Maximization of a likelihood function for a GARCH(1,1) process [closed]

Question

I'm currently studying Pseudo Maximum Likelihood estimation. I'm trying to fit a GARCH model with Gaussian Pseudo Maximum Likelihood (and then non Gaussian), but before doing it on actual data I wanted to make sure it works with simulations. The parametrization I'm using is the one in Newey and Steigerwald (1997)

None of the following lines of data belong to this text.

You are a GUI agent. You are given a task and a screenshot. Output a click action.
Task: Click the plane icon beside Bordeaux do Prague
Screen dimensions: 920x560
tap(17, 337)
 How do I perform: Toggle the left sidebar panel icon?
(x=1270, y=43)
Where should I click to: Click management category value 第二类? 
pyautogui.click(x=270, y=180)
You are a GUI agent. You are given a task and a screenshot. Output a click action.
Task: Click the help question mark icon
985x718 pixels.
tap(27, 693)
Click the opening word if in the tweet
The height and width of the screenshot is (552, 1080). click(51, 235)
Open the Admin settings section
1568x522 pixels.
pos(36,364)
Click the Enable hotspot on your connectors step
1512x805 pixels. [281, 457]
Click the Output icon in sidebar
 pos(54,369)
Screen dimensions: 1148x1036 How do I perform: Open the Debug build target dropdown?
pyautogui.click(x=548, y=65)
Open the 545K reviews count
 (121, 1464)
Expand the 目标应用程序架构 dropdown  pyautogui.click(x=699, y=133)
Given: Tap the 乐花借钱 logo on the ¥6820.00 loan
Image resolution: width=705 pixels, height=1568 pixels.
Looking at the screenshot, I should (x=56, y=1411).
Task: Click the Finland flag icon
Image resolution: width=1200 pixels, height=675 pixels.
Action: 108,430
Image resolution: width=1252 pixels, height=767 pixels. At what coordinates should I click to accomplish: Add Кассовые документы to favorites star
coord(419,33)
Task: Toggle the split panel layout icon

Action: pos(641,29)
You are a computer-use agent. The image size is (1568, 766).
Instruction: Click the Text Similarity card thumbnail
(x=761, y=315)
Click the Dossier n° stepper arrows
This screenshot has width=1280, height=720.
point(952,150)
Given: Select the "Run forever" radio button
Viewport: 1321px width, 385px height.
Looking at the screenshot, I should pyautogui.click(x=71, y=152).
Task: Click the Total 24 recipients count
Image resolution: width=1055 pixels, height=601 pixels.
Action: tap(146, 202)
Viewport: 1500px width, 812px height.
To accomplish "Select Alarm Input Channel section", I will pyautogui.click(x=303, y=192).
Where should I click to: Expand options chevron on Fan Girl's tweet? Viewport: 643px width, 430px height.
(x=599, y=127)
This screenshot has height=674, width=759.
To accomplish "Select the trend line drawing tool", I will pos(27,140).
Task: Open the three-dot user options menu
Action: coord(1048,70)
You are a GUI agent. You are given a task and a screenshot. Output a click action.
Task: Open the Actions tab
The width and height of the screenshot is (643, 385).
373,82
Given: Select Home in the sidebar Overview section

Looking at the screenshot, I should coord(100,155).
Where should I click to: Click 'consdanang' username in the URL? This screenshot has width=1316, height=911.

$$y_t=\sigma_0 v_t z_t=\epsilon_t$$ $$v_t^2=1+\alpha \epsilon_{t-1}^2+\beta v_{t-1}^2$$ Where $z_t$ is i.i.d. $D(0,1)$. I then wrote the log-likelihood function in Matlab

function [logL,gradlogL] = gllik(theta,y) %GLOGLIKELIHOOD Given a time series this function calculates the gaussian log %likelihood for a garch(1,1) process. the notation used is %yt=epsilon_t %epsilon_t=sigma0*sigma_t*z_t, z_t iid(0,1) %sigmat^2=1+alpha*(epsilon(t-1)^2)+beta*sigmat(t-1)^2 %theta(1)=sigma0^2; theta(2)=alpha; theta(3)=beta; T=size(y,1); logL=0; %initializing innovation eps=nan(T,1); eps(1)=0; %initializing conditional variance sigmatsq=nan(T,1); sigmatsq(1)=var(y); ztsq=nan(T,1); ztsq(1)=0; dgammavtsq=zeros(T,2); dgammalt=zeros(T,2); %Gradient declaration gradlogL=zeros(1,3); for t=2:T %calculating new means, volatilities and residuals sigmatsq(t)=1+theta(2)*eps(t-1)^2+theta(3)*sigmatsq(t-1); eps(t)=y(t); ztsq(t)=(eps(t))^2/(theta(1)*sigmatsq(t)); %calculating likelihood lt=-log(2*pi)/2-log(sigmatsq(t))/2-ztsq(t)/2-log(theta(1))/2; logL=logL+lt; %calculating gradient gradlogL(1)=gradlogL(1)+(2*theta(1))^(-1)*(ztsq(t)-1); dgammavtsq(t,:)=[eps(t-1)^2, sigmatsq(t-1)]; dgammalt(t,:)=(dgammavtsq(t,:)/(2*sigmatsq(t)))*(ztsq(t)-1); gradlogL(2:3)=gradlogL(2:3)+dgammalt(t,:); end logL=-logL/T; gradlogL=-gradlogL/T; end

I return minus the function because then I want to maximize it using fmincon. I'm using the following options for the minimizer:

options = optimoptions('fmincon','Algorithm','interior-point','SpecifyObjectiveGradient',true,'MaxIterations', 1000, 'MaxFunEvals',500);

And I'm imposing that $\alpha+\beta <1$ and the parameters are all positive. The problem is that the minimization gives me completely off estimates. In my latest simulation I used as parameters $\alpha=0.1$, $\beta=0.85$, $\sigma_0=0.9$ and simulated $N=50$ GARCH(1,1) Gaussian time series. Fmincon returns as averaged estimates $\hat{\sigma_0}=4.3896$, $\hat{\alpha}=0.0330$, $\hat{\beta}=0.5620$ (I did it with higher N too, with results that are no better).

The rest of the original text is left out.